▸ **Entries taken from a collection**:

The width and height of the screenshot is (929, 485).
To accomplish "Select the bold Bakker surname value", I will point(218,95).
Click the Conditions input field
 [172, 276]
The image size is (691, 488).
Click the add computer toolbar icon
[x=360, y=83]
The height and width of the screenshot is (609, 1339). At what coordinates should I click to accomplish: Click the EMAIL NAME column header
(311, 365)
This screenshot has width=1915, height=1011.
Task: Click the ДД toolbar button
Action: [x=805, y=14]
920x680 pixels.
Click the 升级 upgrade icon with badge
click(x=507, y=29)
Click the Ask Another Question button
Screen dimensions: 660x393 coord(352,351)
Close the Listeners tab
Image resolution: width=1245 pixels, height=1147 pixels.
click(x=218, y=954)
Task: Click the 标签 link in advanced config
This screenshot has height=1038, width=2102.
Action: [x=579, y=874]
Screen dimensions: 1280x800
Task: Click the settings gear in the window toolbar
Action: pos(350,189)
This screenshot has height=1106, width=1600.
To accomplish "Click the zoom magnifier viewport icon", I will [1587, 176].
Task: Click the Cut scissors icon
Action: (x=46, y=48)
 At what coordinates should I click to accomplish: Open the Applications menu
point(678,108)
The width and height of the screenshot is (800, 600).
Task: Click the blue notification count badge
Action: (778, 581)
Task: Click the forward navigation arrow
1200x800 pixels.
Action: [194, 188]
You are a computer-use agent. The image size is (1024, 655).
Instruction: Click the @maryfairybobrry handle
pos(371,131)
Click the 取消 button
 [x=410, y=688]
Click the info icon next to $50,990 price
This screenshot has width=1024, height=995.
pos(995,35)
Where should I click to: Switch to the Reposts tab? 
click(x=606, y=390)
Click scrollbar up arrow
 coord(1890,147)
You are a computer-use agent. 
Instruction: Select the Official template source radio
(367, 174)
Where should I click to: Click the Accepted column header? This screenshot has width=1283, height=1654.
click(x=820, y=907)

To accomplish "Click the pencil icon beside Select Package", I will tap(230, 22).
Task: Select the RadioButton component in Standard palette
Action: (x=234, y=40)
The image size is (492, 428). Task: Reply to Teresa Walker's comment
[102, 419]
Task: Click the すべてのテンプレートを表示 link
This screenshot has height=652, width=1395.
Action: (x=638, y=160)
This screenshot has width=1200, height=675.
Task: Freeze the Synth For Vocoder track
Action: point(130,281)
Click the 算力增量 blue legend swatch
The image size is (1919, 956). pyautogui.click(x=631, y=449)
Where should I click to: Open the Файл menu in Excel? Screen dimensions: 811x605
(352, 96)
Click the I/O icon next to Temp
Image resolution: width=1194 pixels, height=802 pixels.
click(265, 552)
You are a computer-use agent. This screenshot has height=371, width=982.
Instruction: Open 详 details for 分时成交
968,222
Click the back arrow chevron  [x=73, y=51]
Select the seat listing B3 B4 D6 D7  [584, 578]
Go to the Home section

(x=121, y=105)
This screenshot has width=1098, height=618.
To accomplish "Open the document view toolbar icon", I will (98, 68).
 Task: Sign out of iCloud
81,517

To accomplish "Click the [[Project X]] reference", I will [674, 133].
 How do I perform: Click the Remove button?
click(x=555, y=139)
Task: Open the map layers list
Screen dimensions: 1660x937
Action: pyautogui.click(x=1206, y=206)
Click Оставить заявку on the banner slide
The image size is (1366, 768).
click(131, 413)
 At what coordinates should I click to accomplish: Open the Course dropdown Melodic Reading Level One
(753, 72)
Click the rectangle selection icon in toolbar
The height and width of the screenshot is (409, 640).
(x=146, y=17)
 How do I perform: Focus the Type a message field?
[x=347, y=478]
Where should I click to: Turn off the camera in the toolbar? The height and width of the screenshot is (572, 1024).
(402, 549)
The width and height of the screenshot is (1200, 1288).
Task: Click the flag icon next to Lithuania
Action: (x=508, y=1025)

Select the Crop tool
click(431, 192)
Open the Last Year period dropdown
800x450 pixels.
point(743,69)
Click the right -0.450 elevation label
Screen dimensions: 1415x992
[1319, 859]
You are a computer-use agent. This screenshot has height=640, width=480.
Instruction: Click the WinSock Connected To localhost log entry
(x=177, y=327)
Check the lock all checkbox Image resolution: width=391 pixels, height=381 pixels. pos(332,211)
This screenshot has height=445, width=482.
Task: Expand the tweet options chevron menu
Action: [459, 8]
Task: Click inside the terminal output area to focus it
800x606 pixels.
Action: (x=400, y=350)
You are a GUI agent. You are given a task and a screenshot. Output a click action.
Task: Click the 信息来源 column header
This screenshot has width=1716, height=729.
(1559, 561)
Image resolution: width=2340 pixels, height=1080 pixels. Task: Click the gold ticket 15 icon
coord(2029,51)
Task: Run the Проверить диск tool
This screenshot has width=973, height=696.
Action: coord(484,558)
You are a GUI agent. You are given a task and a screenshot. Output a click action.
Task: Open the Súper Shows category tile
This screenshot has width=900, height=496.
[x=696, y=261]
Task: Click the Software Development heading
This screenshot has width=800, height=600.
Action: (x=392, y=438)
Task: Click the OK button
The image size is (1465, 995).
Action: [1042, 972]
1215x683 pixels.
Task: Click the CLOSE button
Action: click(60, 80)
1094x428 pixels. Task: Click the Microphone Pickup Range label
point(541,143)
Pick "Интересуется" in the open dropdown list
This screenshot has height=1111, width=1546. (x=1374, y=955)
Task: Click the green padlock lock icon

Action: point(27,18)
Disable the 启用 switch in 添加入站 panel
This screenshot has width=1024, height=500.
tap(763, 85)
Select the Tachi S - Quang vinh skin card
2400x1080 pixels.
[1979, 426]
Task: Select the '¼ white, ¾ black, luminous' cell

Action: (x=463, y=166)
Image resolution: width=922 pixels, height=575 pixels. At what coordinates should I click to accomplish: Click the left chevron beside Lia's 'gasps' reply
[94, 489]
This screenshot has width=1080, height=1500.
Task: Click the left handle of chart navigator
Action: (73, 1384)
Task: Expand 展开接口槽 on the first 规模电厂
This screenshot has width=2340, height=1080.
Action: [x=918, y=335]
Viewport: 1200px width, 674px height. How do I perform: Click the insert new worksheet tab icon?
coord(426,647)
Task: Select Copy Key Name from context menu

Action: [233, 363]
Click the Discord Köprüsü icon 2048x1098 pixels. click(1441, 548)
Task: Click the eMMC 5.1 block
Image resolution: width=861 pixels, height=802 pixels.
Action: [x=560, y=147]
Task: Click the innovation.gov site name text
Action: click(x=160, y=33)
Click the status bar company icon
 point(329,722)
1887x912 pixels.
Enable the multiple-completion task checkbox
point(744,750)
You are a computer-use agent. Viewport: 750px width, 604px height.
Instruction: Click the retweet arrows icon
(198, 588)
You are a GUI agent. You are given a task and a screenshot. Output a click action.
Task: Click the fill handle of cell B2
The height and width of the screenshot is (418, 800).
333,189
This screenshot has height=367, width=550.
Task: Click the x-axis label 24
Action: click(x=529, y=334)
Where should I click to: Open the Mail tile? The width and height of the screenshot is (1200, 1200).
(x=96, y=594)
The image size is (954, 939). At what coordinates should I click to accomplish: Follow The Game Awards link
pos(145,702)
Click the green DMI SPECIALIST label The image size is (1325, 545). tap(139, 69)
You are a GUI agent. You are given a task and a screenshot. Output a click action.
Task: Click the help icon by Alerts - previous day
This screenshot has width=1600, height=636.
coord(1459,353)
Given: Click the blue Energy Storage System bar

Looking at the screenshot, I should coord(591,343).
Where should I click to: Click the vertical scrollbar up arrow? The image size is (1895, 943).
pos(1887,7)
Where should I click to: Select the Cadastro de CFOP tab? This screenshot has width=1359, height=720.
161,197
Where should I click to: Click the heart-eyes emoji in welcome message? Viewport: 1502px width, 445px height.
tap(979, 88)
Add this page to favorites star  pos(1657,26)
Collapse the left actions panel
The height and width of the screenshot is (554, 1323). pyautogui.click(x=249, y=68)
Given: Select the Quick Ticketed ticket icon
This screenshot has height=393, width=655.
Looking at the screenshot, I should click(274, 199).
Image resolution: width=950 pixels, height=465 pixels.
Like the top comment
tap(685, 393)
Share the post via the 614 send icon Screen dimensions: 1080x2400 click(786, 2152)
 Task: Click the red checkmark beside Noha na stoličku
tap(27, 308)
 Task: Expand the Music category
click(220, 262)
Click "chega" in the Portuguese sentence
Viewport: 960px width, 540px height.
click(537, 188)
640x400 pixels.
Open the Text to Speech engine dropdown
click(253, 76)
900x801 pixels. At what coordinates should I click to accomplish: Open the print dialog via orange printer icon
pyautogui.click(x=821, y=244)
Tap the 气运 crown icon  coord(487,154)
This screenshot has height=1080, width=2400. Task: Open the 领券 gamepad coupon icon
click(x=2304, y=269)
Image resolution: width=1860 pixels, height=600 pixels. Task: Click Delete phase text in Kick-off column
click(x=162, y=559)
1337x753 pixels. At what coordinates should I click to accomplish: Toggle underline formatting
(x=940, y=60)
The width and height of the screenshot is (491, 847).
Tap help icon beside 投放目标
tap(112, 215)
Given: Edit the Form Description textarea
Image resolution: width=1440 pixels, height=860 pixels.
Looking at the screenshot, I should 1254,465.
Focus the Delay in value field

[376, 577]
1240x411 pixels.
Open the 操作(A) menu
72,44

▸ **What the task asks**:
Could you restate word for word the lines above, from the one that contains "Task: Select the '¼" through the one that contains "Task: Click the eMMC 5.1 block", and no others?

▸ **Answer to this task**:
Task: Select the '¼ white, ¾ black, luminous' cell

Action: (x=463, y=166)
Image resolution: width=922 pixels, height=575 pixels. At what coordinates should I click to accomplish: Click the left chevron beside Lia's 'gasps' reply
[94, 489]
This screenshot has width=1080, height=1500.
Task: Click the left handle of chart navigator
Action: (73, 1384)
Task: Expand 展开接口槽 on the first 规模电厂
This screenshot has width=2340, height=1080.
Action: [x=918, y=335]
Viewport: 1200px width, 674px height. How do I perform: Click the insert new worksheet tab icon?
coord(426,647)
Task: Select Copy Key Name from context menu

Action: [233, 363]
Click the Discord Köprüsü icon 2048x1098 pixels. click(1441, 548)
Task: Click the eMMC 5.1 block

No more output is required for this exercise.